Shannon Finnegan, Do you want us here or not, 2020, Carleton University Art Gallery. Fabrication by Walter Zanetti, Anthony Dewar, Paul Durocher, and Brant Lucuik. Photo by Justin Wonnacott.
Then there are artists for whom creating their own typography is a personal act or a marker of identity. Artists like Stefan Marx and Shannon Finnegan, who employ text frequently in their work, have a trademark style that can be considered akin to handwriting. Tauba Auerbach has said that her habit of changing up the style of her handwriting based on mood or circumstance as a kid led to her interest in developing typefaces for her works, and in particular for her publishing project Diagonal Press. In 2006, Auerbach made her first font Fig, an architectural sans serif composed from a limited kit of curved and straight lines, and she’s since created dozens more, including Ribbon Calligraphic Metallic Typeface, Fossil, and Three Wire (SRS), as well as series of Type Specimen posters that she sells through the press. 

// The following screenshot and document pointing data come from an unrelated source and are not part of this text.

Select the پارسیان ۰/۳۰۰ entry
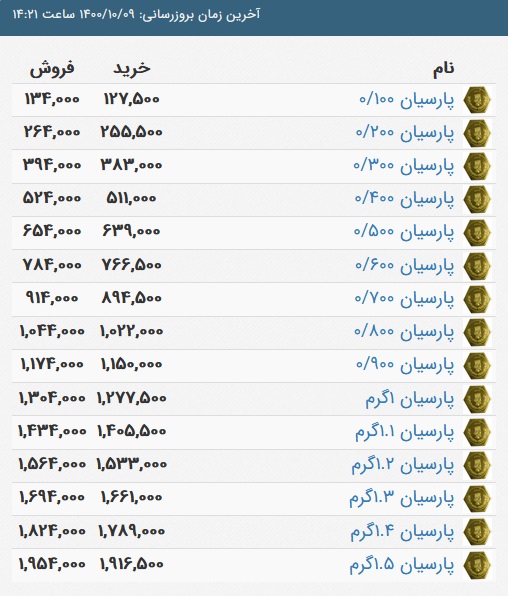This screenshot has height=596, width=508. pos(404,166)
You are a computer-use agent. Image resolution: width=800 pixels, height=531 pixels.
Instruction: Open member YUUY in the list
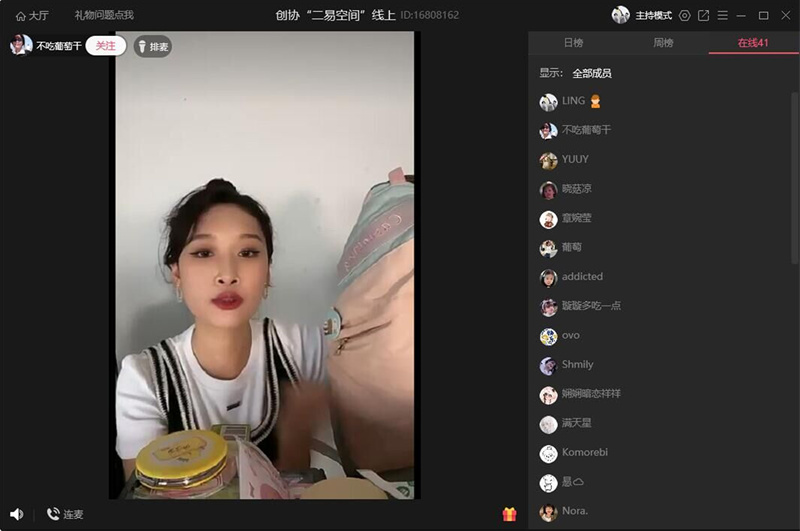tap(574, 159)
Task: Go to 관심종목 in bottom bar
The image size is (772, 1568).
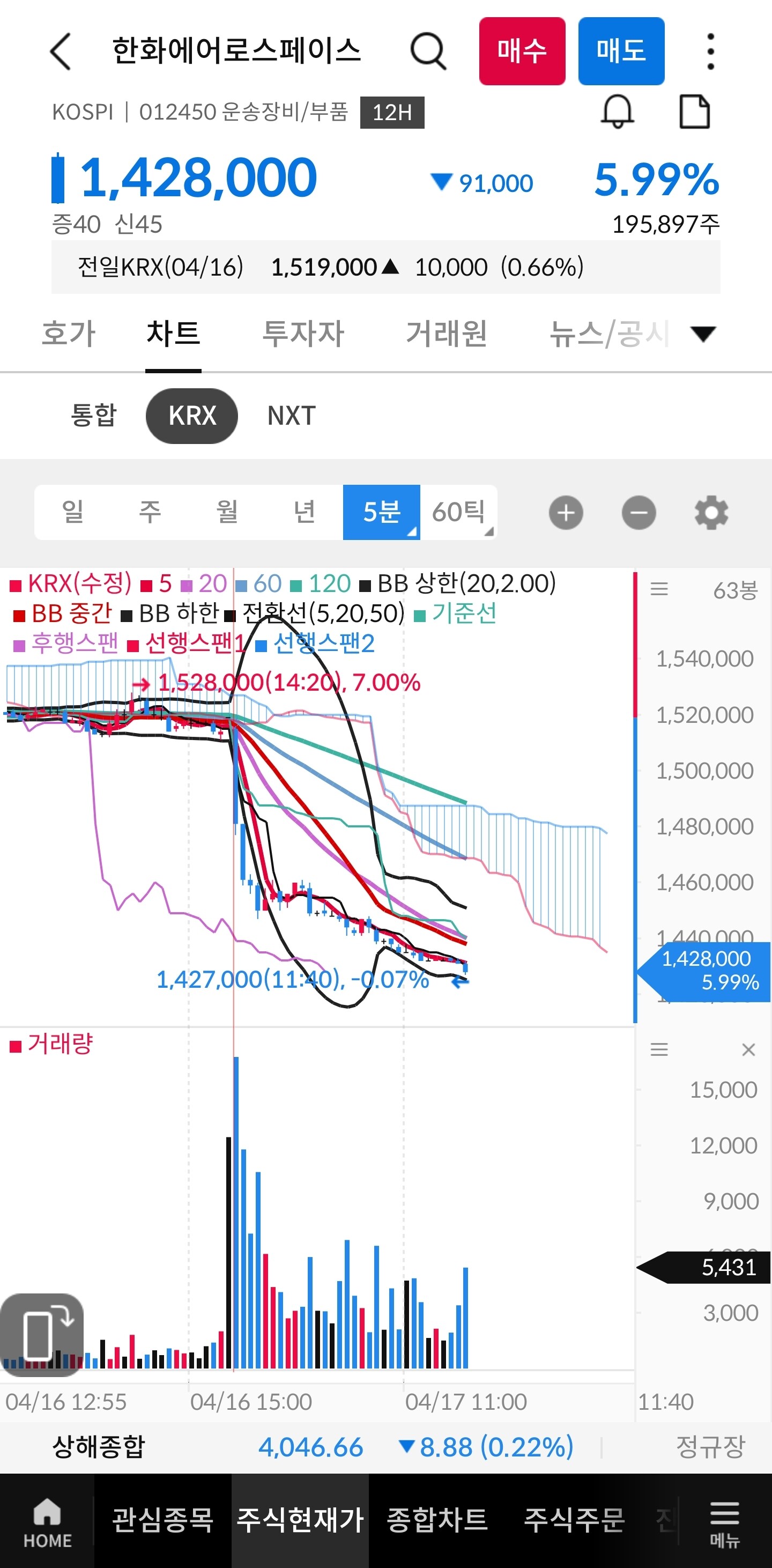Action: coord(162,1520)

“I’ve never sold fonts for use because the letters feel very personal—like visualizations of my voice.”

In her written description for the type posters, Auerbach pointed to the personal nature of type as a reason why she’s decided not to make her typefaces commercially available. “I’ve never sold fonts for use because the letters feel very personal—like visualizations of my voice. Seeing one of these typefaces used by a stranger would be akin to hearing my voice come out of someone else’s mouth.” Auerbach’s reasoning illustrates another difference in artists, who develop type for their use only, and designers, who develop typefaces that others can use. But more interesting than drawing on a divide between artists and designers, I think, is looking at the overlaps of two practices so intent on examining language’s material DNA and exploring the expressive potential of letterforms. In both design and art (and work that makes no difference between the two) the act of visualizing language, of making it seen, opens up new possibilities. “A poetics of typography operates in the space between language and the alphabet,” Paul Elliman writes in his 1998 essay “My Typographies,” “and along the invisible networks that connect writing to the world.”